Born and raised in Dallas, Texas, Livingston graduated from its South Oak Cliff High School in 1964, and played college football at Southern Methodist University in Dallas under head coach Hayden Fry, where he broke most of Don Meredith's passing records.
Livingston was a second round selection in the 1968 NFL/AFL draft, 48th overall, by the Kansas City Chiefs of the AFL. He was the fourth quarterback taken, after Greg Landry, Eldridge Dickey, and Heisman Trophy winner Gary Beban.
During the Chiefs' world championship season in 1969, starter Len Dawson and backup Jacky Lee went down with injuries, and Livingston started six games, threw for 1,123 yards, was 84 of 161, with four touchdowns, and the Chiefs won all six. Dawson returned in November, and they went on to win Super Bowl IV in New Orleans.
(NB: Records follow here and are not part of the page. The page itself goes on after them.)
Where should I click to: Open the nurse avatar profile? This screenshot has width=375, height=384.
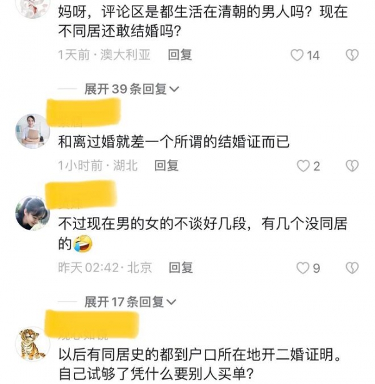tap(33, 131)
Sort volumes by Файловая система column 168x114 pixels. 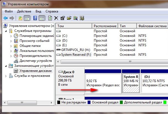pyautogui.click(x=153, y=26)
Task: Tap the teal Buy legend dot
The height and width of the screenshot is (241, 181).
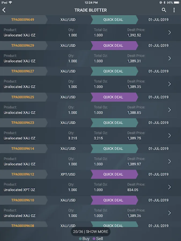Action: (x=80, y=239)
Livingston made 75 starts for the Chiefs, splitting time in the mid-1970s with Dawson, who retired in May 1976. The Chiefs' only head coach, Hank Stram, was fired after a 5–9 record in 1974. Under three head coaches, Livingston was the starter from 1975 until 1979, when he was pulled by Marv Levy in favor of rookie Steve Fuller, but made several starts.
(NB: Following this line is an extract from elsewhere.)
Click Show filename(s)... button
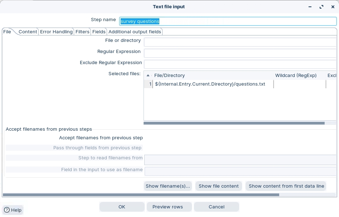 tap(168, 186)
On the roster of the Minnesota Vikings in 1980, Livingston saw no regular season action behind Tommy Kramer and Steve Dils. He did not played entirely and released before the season started. At age 37, he played in the United States Football League (USFL) in 1983 with the Oakland Invaders as a backup to Fred Besana under head coach John Ralston, then was waived in February 1984.